Member of the Iowa House of Representatives from the 32nd district
- In office December 6, 1852 – December 3, 1854 Serving with John Garber
- Preceded by: District established
- Succeeded by: Stephen Prentice Yeomans

Personal details
- Born: May 27, 1817 Harpersfield Township, Ashtabula County, Ohio, U.S.
- Died: March 30, 1881 (aged 63)
- Resting place: Hancock Cemetery, Hancock, Wisconsin
- Party: Republican; Whig (before (1854);
- Spouse: Elizabeth Brown ​(m. 1855)​
- Children: Arthur, Cora, Nellie

= Edwin Montgomery =

19th century American politician

Edwin Montgomery (May 27, 1817 – March 30, 1881) was an American farmer, Republican politician, and pioneer of Wisconsin and Iowa. He was a member of the Wisconsin Senate, representing Jefferson County in the 1861 and 1862 legislative sessions. Earlier, he served two years in the Iowa House of Representatives, representing Iowa's 32nd House of Representatives district, and later in life served one term in the Wisconsin State Assembly, representing Waushara County.

==Biography==
Edwin Montgomery was born in May 1817 in Harpersfield Township, Ashtabula County, Ohio. He received a common school education and came to Wisconsin in 1848, settling originally in the town of Farmington, Jefferson County, Wisconsin. He moved to Fayette County, Iowa, in 1851 and served two years in the Iowa House of Representatives as a Whig from District 32.

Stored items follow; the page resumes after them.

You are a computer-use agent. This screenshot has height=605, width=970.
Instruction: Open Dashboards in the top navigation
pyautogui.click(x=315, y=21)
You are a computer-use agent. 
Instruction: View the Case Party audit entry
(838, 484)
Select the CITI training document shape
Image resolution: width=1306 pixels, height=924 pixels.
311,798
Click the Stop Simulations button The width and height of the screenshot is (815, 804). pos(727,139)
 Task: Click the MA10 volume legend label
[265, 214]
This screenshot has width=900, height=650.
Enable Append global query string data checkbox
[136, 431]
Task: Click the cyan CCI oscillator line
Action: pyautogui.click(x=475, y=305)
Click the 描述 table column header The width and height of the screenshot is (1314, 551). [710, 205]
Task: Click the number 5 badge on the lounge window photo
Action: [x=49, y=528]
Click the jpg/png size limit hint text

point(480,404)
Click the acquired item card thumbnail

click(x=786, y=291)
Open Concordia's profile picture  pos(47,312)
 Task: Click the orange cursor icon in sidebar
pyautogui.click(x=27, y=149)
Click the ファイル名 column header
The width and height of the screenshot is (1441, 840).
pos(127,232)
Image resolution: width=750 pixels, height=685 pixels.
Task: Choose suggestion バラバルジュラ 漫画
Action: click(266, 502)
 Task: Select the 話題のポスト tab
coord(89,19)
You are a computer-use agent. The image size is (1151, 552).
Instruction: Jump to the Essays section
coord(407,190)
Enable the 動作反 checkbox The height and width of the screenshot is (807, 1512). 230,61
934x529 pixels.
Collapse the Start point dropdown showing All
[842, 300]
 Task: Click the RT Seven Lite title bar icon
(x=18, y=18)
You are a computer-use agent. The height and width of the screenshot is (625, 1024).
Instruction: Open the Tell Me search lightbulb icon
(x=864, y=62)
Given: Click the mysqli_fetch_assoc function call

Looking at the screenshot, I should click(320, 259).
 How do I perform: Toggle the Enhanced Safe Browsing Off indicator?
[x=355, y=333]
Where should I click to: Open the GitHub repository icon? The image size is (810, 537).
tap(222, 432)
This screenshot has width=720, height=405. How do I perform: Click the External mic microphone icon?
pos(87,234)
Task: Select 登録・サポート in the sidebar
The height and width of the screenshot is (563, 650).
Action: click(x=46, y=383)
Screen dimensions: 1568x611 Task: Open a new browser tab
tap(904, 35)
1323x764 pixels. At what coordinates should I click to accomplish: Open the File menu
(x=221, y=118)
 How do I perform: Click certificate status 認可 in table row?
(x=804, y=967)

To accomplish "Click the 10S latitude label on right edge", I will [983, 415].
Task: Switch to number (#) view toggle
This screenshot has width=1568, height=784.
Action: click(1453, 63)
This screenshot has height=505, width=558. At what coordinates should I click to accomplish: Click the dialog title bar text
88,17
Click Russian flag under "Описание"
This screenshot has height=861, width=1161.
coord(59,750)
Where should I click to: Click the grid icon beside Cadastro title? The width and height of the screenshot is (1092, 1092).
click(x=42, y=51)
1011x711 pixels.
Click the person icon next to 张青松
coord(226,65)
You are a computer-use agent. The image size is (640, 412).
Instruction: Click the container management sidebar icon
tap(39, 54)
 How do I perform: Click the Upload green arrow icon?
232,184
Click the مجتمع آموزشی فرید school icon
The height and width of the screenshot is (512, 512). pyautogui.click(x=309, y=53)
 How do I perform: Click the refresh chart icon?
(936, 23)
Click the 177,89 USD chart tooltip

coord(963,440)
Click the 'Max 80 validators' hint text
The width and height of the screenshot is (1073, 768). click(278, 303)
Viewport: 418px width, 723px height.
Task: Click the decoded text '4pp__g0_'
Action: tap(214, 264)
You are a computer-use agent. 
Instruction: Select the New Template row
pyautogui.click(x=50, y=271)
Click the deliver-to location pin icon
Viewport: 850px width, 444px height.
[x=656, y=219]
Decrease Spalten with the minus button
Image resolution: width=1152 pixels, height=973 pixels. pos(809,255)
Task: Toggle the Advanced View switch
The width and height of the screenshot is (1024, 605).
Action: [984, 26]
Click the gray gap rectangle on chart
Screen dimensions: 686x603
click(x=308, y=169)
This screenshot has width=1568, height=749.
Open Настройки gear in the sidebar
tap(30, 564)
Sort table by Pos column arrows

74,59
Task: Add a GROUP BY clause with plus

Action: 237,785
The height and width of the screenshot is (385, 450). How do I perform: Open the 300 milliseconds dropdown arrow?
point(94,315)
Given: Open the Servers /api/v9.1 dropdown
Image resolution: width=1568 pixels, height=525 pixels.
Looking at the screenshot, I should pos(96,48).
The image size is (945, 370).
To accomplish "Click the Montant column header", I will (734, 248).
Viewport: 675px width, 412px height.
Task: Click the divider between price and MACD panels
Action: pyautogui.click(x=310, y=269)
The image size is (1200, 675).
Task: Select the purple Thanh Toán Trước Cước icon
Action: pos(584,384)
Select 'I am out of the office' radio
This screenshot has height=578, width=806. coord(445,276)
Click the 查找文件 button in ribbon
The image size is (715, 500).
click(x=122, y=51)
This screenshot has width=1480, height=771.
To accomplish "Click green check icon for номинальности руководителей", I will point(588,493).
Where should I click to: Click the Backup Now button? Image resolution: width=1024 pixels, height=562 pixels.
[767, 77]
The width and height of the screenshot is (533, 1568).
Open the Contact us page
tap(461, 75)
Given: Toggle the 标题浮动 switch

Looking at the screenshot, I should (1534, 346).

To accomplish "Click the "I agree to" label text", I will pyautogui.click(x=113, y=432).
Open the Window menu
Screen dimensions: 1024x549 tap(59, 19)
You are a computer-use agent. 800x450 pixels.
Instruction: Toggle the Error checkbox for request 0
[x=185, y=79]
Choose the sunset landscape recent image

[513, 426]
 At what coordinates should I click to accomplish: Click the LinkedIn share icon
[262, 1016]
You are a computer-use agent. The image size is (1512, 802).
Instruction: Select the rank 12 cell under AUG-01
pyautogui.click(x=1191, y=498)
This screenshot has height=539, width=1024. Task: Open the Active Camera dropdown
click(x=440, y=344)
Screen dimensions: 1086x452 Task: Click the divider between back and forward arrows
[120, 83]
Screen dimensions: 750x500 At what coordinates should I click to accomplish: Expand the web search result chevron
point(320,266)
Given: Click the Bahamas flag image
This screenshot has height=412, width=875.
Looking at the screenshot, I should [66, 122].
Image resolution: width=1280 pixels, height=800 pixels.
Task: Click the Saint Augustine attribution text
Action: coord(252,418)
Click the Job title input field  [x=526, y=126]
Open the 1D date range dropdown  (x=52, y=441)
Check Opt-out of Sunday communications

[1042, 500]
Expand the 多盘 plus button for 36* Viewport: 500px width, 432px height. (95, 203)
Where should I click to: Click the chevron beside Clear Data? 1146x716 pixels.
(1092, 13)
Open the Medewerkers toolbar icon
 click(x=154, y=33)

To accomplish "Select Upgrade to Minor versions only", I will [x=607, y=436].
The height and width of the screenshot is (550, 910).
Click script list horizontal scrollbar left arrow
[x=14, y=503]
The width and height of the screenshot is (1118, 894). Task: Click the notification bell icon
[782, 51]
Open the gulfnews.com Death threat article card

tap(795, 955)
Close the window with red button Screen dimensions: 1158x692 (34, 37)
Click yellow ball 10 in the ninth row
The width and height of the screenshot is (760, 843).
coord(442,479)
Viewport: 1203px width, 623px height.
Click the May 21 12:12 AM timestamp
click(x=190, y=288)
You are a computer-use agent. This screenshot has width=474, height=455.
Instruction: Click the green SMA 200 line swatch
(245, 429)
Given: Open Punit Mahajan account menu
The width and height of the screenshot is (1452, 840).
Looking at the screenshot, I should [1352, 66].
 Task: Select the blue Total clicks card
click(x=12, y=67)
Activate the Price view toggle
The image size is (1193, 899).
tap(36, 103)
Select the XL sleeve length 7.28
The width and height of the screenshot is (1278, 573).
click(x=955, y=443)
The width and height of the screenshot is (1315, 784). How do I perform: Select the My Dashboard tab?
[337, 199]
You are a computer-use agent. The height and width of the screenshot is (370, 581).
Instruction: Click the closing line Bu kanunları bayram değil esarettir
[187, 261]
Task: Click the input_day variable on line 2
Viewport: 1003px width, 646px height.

He returned to Wisconsin in 1855, returning to Farmington, Jefferson County. In Farmington, he was elected to the Wisconsin Senate in 1860, running on the Republican Party ticket. He did not face an opponent in the general election. He represented the 23rd Senate district, which then comprised most of Jefferson County, in the 1861 and 1862 legislative sessions.

In the spring of 1865, he moved to the village of Hancock, in Waushara County, Wisconsin, where he operated a hotel known as Hancock House. Later he moved to a nearby farm. In 1870, he was the Republican nominee for Wisconsin State Assembly in the Waushara County district, and defeated the Republican incumbent Theophilus F. Metcalf, who ran on the "people's ticket".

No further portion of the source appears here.